+ Start a Discussion
Ker Vin.ax1237Ker Vin.ax1237 

Triggers and batch processing

Hi there, just wanted to get some information from the users around here. I'm fairly new to the APEX scene and can't quite find the information I want to know.

As I understand, SFDC processes records in batches and therefore APEX coding/triggers have to be written in a manner of "batch processing". I understand that there is a limit of concurrent batches. Also, there is a limit to the number of records returned from any SOQL query. My questions are as follows

1) When writing a trigger and using the     Set<Id> idsToUpdate = trigger.newmap.keySet();command, won't we hit the limit fairly quickly if there is a large update running? As I understand, the command captures all records that execute the trigger. If I were to update 5000 records, then there will be that many entries in that set. Won't this be an issue?

2) Let's say that there is a limit of concurrent batch jobs. Using the above as an example, I want to match each newly created record to every other record in the database using Database.batchable. 
So, I can issue a (for Sobject objectname : objectList) loop and then pass each [objectname] into a Database.batchable job. 
As I understand, there is a limit to the number of concurrent batch jobs. For a sufficiently large number of records, this limit will be hit quite quickly right?

Can anyone suggest a better way for situation (2)?


1) Salesforce.com batches your records in units of 200, so you won't reach that limit.
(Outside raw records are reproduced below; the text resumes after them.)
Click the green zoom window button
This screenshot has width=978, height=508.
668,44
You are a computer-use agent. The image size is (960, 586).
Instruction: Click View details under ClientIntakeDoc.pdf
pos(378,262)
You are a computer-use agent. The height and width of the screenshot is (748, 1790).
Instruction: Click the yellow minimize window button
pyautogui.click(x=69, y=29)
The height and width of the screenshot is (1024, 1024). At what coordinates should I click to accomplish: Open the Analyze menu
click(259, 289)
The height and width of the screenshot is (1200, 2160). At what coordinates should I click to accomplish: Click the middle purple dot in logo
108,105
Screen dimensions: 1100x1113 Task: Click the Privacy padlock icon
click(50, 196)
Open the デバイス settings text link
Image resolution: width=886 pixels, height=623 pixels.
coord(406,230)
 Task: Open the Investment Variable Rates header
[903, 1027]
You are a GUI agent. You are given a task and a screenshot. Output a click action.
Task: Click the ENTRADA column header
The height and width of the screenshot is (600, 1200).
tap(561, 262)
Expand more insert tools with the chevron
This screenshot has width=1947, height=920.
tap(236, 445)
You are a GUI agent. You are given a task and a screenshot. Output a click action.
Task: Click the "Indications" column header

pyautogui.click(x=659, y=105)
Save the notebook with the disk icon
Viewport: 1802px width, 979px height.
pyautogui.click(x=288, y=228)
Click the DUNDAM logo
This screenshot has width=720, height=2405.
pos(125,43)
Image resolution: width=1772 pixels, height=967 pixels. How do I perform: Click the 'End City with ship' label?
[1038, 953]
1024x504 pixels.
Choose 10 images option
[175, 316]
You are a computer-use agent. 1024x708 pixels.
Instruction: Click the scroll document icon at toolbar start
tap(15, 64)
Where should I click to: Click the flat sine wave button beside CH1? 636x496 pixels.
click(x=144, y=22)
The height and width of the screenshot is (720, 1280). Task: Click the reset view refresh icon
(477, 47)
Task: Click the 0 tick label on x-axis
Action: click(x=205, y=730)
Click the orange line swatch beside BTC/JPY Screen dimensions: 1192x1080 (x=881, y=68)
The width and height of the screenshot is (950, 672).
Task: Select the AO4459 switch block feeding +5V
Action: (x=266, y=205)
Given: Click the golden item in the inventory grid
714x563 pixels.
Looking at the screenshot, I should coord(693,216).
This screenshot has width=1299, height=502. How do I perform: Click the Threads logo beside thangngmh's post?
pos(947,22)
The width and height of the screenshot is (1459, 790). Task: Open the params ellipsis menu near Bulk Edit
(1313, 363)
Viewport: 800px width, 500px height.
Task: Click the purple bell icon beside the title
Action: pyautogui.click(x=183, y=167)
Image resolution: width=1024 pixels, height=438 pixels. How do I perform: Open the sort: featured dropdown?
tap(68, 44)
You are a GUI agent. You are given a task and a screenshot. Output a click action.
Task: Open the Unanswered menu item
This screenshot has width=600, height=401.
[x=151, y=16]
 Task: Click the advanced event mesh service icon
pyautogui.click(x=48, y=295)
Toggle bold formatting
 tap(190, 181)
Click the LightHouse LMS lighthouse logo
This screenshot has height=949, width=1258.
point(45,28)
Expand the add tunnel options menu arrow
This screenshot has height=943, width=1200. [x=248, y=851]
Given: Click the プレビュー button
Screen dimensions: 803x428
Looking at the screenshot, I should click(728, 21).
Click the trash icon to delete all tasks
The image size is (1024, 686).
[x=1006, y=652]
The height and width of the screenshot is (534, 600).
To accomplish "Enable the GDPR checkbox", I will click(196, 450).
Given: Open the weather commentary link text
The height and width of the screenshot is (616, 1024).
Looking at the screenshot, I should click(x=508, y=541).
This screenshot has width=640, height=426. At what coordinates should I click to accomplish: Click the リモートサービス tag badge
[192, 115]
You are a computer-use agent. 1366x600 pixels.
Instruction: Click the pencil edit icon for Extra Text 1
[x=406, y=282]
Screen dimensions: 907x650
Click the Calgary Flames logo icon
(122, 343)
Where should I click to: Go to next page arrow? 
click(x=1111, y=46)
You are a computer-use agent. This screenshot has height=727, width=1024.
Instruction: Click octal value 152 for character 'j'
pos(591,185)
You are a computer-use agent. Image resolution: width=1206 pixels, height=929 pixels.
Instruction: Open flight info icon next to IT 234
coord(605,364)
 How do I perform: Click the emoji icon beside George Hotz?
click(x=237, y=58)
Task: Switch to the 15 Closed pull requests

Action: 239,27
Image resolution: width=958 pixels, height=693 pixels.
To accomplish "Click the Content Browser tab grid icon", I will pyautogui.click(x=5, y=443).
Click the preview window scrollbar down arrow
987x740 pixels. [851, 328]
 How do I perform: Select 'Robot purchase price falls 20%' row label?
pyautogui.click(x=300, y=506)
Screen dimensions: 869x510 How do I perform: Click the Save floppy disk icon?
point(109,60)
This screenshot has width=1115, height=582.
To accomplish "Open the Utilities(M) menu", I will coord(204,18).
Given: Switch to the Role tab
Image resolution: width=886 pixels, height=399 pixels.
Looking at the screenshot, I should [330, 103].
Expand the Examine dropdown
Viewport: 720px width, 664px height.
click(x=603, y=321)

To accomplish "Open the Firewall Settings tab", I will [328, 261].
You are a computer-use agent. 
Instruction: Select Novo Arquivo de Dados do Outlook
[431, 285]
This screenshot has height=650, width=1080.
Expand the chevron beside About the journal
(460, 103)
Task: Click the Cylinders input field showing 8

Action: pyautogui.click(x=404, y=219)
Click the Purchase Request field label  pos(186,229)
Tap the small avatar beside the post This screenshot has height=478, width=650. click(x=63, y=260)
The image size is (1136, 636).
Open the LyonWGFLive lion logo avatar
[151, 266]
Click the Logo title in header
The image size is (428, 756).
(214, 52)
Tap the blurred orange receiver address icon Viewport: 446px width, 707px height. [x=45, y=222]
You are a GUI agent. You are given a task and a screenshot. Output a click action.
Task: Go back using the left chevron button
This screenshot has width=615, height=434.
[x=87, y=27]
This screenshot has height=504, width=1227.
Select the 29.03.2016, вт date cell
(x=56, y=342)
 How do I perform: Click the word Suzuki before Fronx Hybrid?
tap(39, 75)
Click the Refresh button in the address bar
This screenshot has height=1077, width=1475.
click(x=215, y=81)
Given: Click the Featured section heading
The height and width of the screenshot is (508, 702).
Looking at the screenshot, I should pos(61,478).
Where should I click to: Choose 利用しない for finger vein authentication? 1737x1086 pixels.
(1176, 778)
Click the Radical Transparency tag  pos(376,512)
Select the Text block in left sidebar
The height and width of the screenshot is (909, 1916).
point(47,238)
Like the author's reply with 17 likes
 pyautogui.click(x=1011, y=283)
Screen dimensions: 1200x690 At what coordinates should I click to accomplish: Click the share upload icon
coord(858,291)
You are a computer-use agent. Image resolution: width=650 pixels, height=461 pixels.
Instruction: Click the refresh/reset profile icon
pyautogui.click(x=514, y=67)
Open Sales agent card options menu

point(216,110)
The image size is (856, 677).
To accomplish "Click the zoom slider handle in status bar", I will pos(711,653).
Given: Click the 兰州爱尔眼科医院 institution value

Also, getKey() isn't a query by itself, and so has no signifcant performance penalty. When you query using it, you'll only pull 200 records (or more, if you're querying a child of the object in the trigger; these should use a LIMIT clause if you feel there will be more than 2k results or so).


2) You probably do not want to "batch" this sort of transaction, because, as you've noted, if you updated 5000 records at once, you'd probably hit your queued job limit (which peaks at 2000 records at 200 per batch). Depending on your query logic, you should be able to match against even a large record set using just a selective query to bring back only the results that interest you. You might have to be creative with your queries to minimize the number of records returned.


I can't really guide you must beyond this point, because I simply don't have enough details about what you're attempting, but I believe your goals are within reach.

Ker Vin.ax1237Ker Vin.ax1237

Hi, thanks for the reply. I understand what you mean here.


Just to clarify my situation, the company uses a LOT of custom fields which aren't detected by the "Find duplicate Leads" process (i.e. mobile no 1, mobile no 2, etc). My job is to make it so that everytime a lead is created, it is matched against all other unclosed leads in the system to check whether it is a possible duplicate (And I give praises that it is only limited to Lead CREATION). 


Depending if you need UI-only duplicate detection (i.e. it's okay to have duplicates if they're coming from a website/import file), then you can create a Visualforce page to help reduce duplicates. If you need to enforce the business logic at the database level, a trigger would certainly help you. You might need to use Dynamic Apex Code (using a string to query the database instead of a native SOQL statement) in order to "bulkify" your trigger; this will help you get around the awkwardness of querying many more records than you actually need. You might also consider making some sort of composite key field (a concatenation of your various fields, or perhaps a hash signature) to help reduce complexity. You might make several hashes of a combination of fields so that you can identify which records are duplicates easily. For example, you might do this:


// creating a new lead, assign hash
for(lead l:trigger.new) {
  l.hash1__c = crypto.generatedigest('MD5',blob.valueof(l.field1__c+l.field2__c+l.field3__c);

// later, look for duplicates
map<string,lead> hashes = new map<string,lead>();
for(lead l:trigger.new) {
for(lead l:[select id,hash1__c from lead where hash1__c in :hashes.keyset()]) {
  if(hashes.containskey(l.hash1__c) && hashes.get(l.hash1__c).id!=l.id) {
    // The origin lead in trigger.new is a duplicate...

Of course, this might not work for you, but it's just one of several ways you can go about this. If you use this method, I'd suggest you use "tolowercase" on the fields you are hashing to prevent mis-matching hashes (the algorithm is case sensitive).